Holgado’s guitar creations.

“I was very fortunate,” he said. “I don’t think the reaction would have been the same if I wanted to make stools or benches out of it.”

Soon, the lumber was in his Decatur studio and he began to create guitars and basses from the timber.

“The wood is 100-plus-year-old heart pine,” he said. “Also, it’s been indoors in a relatively dry environment for about 100 years, which is just heavenly for woodworking. Not to mention, it spent 40 years in company of a huge list of incredible music acts, thousands of fans and all the wonderful cigarette-beer-rock n’ roll smells and such that come with it.”

The air, dust, oils and that unique atmosphere of the club have blended together to produce a unique sound Holgado calls “amazing.”

“The tone is definitely airier and more open sounding than a traditional mahogany body like a Gibson Les Paul.
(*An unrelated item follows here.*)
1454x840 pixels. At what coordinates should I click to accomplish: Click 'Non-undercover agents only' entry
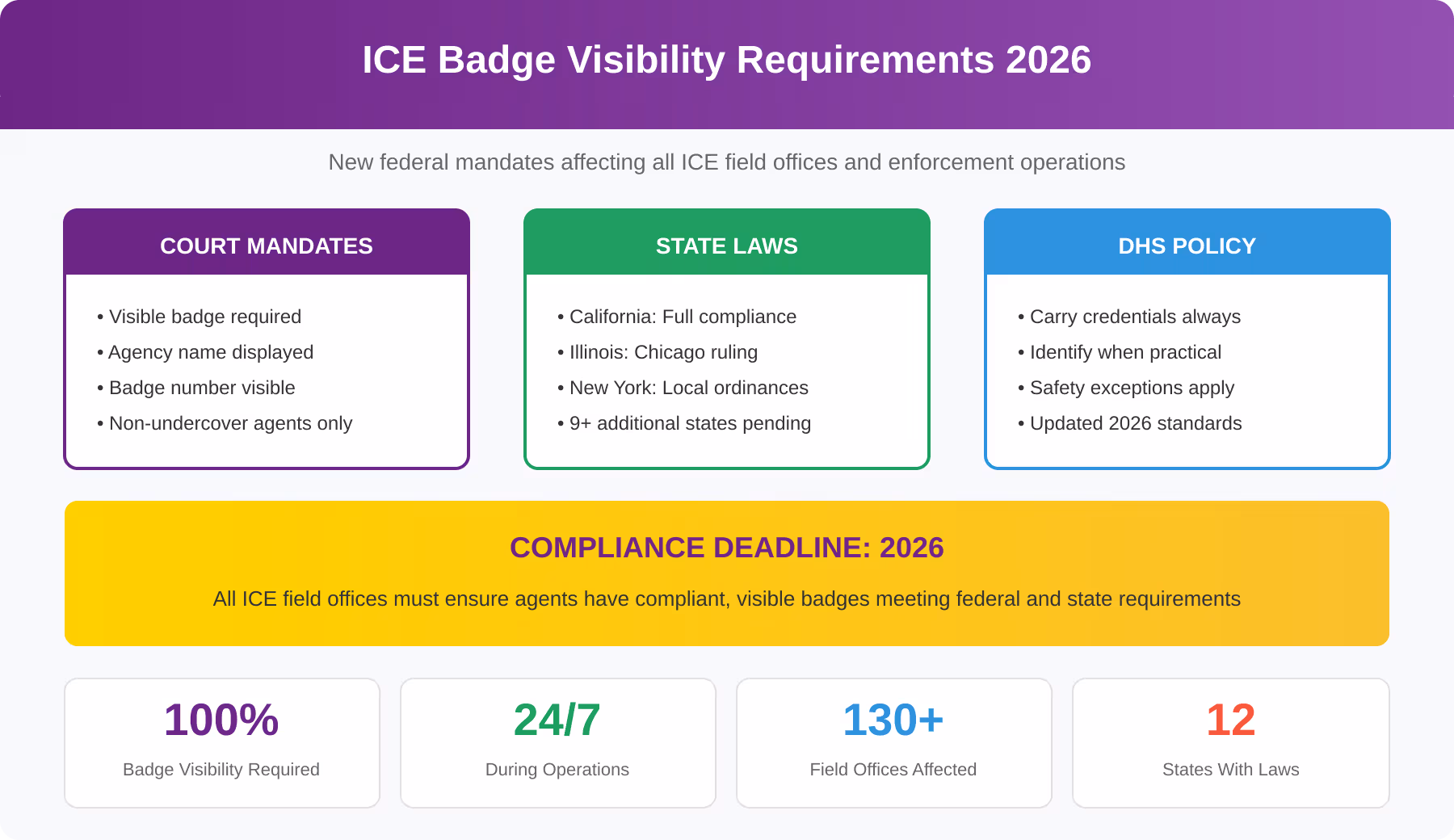230,423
Being so old and having drying so long, the sustain is remarkable.”

Keeping those aforementioned scrapes and nail marks was part of the process to preserve the lineage of The Masquerade, Holgado said. And he isn’t making these guitars for display only. He wants them to be played and carry on the legacy of the club.

Thus far, he has crafted three guitars and one bass and has enough material to make four more.

Holgado doesn’t only create guitars and basses from wood at The Masquerade. An expert luthier, he has his own line, Holgado Handmade Guitars. These guitars are crafted exactly to customer specifications, take between two and three months to make and range in price from $1,500 to $2,000.

These are my pride and joy,” he said. “As part of the process, we sit down and discuss options for your instrument — body and neck shape, lumber choices, pickups and other hardware choices and finishes and wiring.”

Holgado looks at some of the wood salvaged from The Masquerade .

He also customizes existing guitars and is rolling out a new line of guitars called Holgado Hot Rods, which are bodies and necks that arrive at his shop pre-fabricated. At a lower price point — $900 to $1,200 – Holgado can mold these to fit the customer’s specifications.

And for a tune-up, set up or simple modifications, you can give him a call and set up an appointment. He said he’s happy to do in-house while you drink a beer and shoot the breeze.